■ Task directions
What is needed is an exact copy of every entry.

Stored items from a collection

<<<<

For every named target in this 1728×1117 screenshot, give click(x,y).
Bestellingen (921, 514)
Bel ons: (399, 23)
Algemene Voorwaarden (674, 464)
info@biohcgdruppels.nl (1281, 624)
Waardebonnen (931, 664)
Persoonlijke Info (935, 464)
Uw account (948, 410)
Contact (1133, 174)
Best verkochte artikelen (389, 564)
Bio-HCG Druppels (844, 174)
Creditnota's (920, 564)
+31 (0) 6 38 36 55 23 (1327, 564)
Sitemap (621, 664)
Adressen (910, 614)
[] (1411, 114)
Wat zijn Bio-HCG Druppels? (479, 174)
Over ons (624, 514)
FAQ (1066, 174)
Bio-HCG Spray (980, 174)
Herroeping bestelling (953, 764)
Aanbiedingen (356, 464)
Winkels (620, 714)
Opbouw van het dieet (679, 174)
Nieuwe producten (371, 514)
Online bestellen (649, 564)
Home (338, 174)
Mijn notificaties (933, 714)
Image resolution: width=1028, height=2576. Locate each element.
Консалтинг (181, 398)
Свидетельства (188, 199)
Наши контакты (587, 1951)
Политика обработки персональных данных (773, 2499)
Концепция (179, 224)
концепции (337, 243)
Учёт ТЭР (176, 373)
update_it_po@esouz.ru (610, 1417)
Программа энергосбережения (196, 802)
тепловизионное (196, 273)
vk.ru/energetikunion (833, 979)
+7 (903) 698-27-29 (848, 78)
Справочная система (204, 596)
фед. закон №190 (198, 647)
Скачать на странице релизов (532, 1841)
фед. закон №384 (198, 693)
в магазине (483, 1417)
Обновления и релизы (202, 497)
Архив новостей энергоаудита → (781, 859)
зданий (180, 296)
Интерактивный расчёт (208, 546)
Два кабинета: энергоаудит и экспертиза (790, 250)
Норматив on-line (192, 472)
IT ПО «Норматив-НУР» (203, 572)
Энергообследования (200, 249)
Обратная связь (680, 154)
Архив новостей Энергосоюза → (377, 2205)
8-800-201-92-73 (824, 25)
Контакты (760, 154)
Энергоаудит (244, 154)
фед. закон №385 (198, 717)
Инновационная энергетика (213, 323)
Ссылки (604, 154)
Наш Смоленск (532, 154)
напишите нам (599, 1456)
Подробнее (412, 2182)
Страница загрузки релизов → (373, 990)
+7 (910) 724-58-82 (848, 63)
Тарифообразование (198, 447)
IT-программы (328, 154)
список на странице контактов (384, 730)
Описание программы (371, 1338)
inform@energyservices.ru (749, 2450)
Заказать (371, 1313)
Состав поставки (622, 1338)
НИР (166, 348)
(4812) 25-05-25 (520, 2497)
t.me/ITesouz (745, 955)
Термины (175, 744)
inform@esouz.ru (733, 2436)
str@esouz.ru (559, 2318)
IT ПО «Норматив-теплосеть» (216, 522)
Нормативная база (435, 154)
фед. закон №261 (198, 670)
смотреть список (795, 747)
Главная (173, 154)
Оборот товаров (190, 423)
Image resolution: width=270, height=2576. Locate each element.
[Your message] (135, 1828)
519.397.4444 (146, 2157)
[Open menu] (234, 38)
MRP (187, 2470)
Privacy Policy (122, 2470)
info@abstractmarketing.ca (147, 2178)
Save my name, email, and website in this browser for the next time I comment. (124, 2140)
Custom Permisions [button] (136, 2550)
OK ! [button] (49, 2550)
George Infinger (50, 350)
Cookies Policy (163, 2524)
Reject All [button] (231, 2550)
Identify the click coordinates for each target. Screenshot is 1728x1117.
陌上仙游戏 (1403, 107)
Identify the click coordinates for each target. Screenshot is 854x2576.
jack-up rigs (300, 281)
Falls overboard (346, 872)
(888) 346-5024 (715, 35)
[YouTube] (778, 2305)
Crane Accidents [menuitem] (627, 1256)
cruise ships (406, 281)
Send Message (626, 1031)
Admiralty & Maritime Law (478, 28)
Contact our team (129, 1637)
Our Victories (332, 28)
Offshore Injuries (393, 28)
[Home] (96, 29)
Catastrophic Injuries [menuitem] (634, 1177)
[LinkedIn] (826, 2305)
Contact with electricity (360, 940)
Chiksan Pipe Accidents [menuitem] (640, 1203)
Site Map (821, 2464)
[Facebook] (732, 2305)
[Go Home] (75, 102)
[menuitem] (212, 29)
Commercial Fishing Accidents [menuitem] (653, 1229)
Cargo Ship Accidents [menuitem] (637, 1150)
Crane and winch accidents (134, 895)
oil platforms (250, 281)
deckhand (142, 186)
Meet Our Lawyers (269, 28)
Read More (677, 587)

>>>>

■ Response for this exercise
For every named target in this 1728×1117 screenshot, give click(x,y).
Bestellingen (921, 514)
Bel ons: (399, 23)
Algemene Voorwaarden (674, 464)
info@biohcgdruppels.nl (1281, 624)
Waardebonnen (931, 664)
Persoonlijke Info (935, 464)
Uw account (948, 410)
Contact (1133, 174)
Best verkochte artikelen (389, 564)
Bio-HCG Druppels (844, 174)
Creditnota's (920, 564)
+31 (0) 6 38 36 55 23 (1327, 564)
Sitemap (621, 664)
Adressen (910, 614)
[] (1411, 114)
Wat zijn Bio-HCG Druppels? (479, 174)
Over ons (624, 514)
FAQ (1066, 174)
Bio-HCG Spray (980, 174)
Herroeping bestelling (953, 764)
Aanbiedingen (356, 464)
Winkels (620, 714)
Opbouw van het dieet (679, 174)
Nieuwe producten (371, 514)
Online bestellen (649, 564)
Home (338, 174)
Mijn notificaties (933, 714)
Image resolution: width=1028, height=2576. Locate each element.
Консалтинг (181, 398)
Свидетельства (188, 199)
Наши контакты (587, 1951)
Политика обработки персональных данных (773, 2499)
Концепция (179, 224)
концепции (337, 243)
Учёт ТЭР (176, 373)
update_it_po@esouz.ru (610, 1417)
Программа энергосбережения (196, 802)
тепловизионное (196, 273)
vk.ru/energetikunion (833, 979)
+7 (903) 698-27-29 (848, 78)
Справочная система (204, 596)
фед. закон №190 (198, 647)
Скачать на странице релизов (532, 1841)
фед. закон №384 (198, 693)
в магазине (483, 1417)
Обновления и релизы (202, 497)
Архив новостей энергоаудита → (781, 859)
зданий (180, 296)
Интерактивный расчёт (208, 546)
Два кабинета: энергоаудит и экспертиза (790, 250)
Норматив on-line (192, 472)
IT ПО «Норматив-НУР» (203, 572)
Энергообследования (200, 249)
Обратная связь (680, 154)
Архив новостей Энергосоюза → (377, 2205)
8-800-201-92-73 (824, 25)
Контакты (760, 154)
Энергоаудит (244, 154)
фед. закон №385 (198, 717)
Инновационная энергетика (213, 323)
Ссылки (604, 154)
Наш Смоленск (532, 154)
напишите нам (599, 1456)
Подробнее (412, 2182)
Страница загрузки релизов → (373, 990)
+7 (910) 724-58-82 (848, 63)
Тарифообразование (198, 447)
IT-программы (328, 154)
список на странице контактов (384, 730)
Описание программы (371, 1338)
inform@energyservices.ru (749, 2450)
Заказать (371, 1313)
Состав поставки (622, 1338)
НИР (166, 348)
(4812) 25-05-25 (520, 2497)
t.me/ITesouz (745, 955)
Термины (175, 744)
inform@esouz.ru (733, 2436)
str@esouz.ru (559, 2318)
IT ПО «Норматив-теплосеть» (216, 522)
Нормативная база (435, 154)
фед. закон №261 (198, 670)
смотреть список (795, 747)
Главная (173, 154)
Оборот товаров (190, 423)
Image resolution: width=270, height=2576. Locate each element.
[Your message] (135, 1828)
519.397.4444 (146, 2157)
[Open menu] (234, 38)
MRP (187, 2470)
Privacy Policy (122, 2470)
info@abstractmarketing.ca (147, 2178)
Save my name, email, and website in this browser for the next time I comment. (124, 2140)
Custom Permisions [button] (136, 2550)
OK ! [button] (49, 2550)
George Infinger (50, 350)
Cookies Policy (163, 2524)
Reject All [button] (231, 2550)
Identify the click coordinates for each target. Screenshot is 1728x1117.
陌上仙游戏 (1403, 107)
Identify the click coordinates for each target. Screenshot is 854x2576.
jack-up rigs (300, 281)
Falls overboard (346, 872)
(888) 346-5024 (715, 35)
[YouTube] (778, 2305)
Crane Accidents [menuitem] (627, 1256)
cruise ships (406, 281)
Send Message (626, 1031)
Admiralty & Maritime Law (478, 28)
Contact our team (129, 1637)
Our Victories (332, 28)
Offshore Injuries (393, 28)
[Home] (96, 29)
Catastrophic Injuries [menuitem] (634, 1177)
[LinkedIn] (826, 2305)
Contact with electricity (360, 940)
Chiksan Pipe Accidents [menuitem] (640, 1203)
Site Map (821, 2464)
[Facebook] (732, 2305)
[Go Home] (75, 102)
[menuitem] (212, 29)
Commercial Fishing Accidents [menuitem] (653, 1229)
Cargo Ship Accidents [menuitem] (637, 1150)
Crane and winch accidents (134, 895)
oil platforms (250, 281)
deckhand (142, 186)
Meet Our Lawyers (269, 28)
Read More (677, 587)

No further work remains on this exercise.